Transcribe, word for word, every record in the data below.

§

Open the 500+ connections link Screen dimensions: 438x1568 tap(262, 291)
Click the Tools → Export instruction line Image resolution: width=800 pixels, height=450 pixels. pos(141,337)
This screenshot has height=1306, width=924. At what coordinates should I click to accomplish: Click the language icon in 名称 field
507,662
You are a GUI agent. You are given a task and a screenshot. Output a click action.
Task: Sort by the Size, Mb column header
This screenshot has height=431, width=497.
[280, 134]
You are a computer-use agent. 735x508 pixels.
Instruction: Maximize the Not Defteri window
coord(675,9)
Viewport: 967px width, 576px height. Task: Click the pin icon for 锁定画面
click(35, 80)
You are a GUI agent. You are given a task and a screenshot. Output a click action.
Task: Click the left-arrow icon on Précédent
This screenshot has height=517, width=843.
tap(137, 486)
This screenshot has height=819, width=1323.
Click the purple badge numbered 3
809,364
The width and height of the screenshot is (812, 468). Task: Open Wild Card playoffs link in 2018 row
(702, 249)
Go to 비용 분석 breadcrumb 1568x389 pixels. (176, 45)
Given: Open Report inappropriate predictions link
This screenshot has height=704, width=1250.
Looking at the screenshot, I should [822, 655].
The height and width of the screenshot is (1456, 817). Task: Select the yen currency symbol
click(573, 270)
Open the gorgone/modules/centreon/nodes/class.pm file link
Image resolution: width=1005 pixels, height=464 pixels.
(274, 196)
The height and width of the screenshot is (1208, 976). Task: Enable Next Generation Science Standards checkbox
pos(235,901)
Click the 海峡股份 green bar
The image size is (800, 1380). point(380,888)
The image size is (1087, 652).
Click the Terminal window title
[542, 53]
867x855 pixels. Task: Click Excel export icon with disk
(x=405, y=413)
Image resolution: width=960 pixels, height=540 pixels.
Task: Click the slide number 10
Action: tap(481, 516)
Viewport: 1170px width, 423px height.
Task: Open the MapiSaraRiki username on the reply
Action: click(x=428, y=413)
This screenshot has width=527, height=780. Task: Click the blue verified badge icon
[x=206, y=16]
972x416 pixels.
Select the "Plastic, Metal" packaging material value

§

OUTPUT BELOW
Open the 500+ connections link Screen dimensions: 438x1568 tap(262, 291)
Click the Tools → Export instruction line Image resolution: width=800 pixels, height=450 pixels. pos(141,337)
This screenshot has height=1306, width=924. At what coordinates should I click to accomplish: Click the language icon in 名称 field
507,662
You are a GUI agent. You are given a task and a screenshot. Output a click action.
Task: Sort by the Size, Mb column header
This screenshot has height=431, width=497.
[280, 134]
You are a computer-use agent. 735x508 pixels.
Instruction: Maximize the Not Defteri window
coord(675,9)
Viewport: 967px width, 576px height. Task: Click the pin icon for 锁定画面
click(35, 80)
You are a GUI agent. You are given a task and a screenshot. Output a click action.
Task: Click the left-arrow icon on Précédent
This screenshot has height=517, width=843.
tap(137, 486)
This screenshot has height=819, width=1323.
Click the purple badge numbered 3
809,364
The width and height of the screenshot is (812, 468). Task: Open Wild Card playoffs link in 2018 row
(702, 249)
Go to 비용 분석 breadcrumb 1568x389 pixels. (176, 45)
Given: Open Report inappropriate predictions link
This screenshot has height=704, width=1250.
Looking at the screenshot, I should [822, 655].
The height and width of the screenshot is (1456, 817). Task: Select the yen currency symbol
click(573, 270)
Open the gorgone/modules/centreon/nodes/class.pm file link
Image resolution: width=1005 pixels, height=464 pixels.
(274, 196)
The height and width of the screenshot is (1208, 976). Task: Enable Next Generation Science Standards checkbox
pos(235,901)
Click the 海峡股份 green bar
The image size is (800, 1380). point(380,888)
The image size is (1087, 652).
Click the Terminal window title
[542, 53]
867x855 pixels. Task: Click Excel export icon with disk
(x=405, y=413)
Image resolution: width=960 pixels, height=540 pixels.
Task: Click the slide number 10
Action: tap(481, 516)
Viewport: 1170px width, 423px height.
Task: Open the MapiSaraRiki username on the reply
Action: click(x=428, y=413)
This screenshot has width=527, height=780. Task: Click the blue verified badge icon
[x=206, y=16]
972x416 pixels.
Select the "Plastic, Metal" packaging material value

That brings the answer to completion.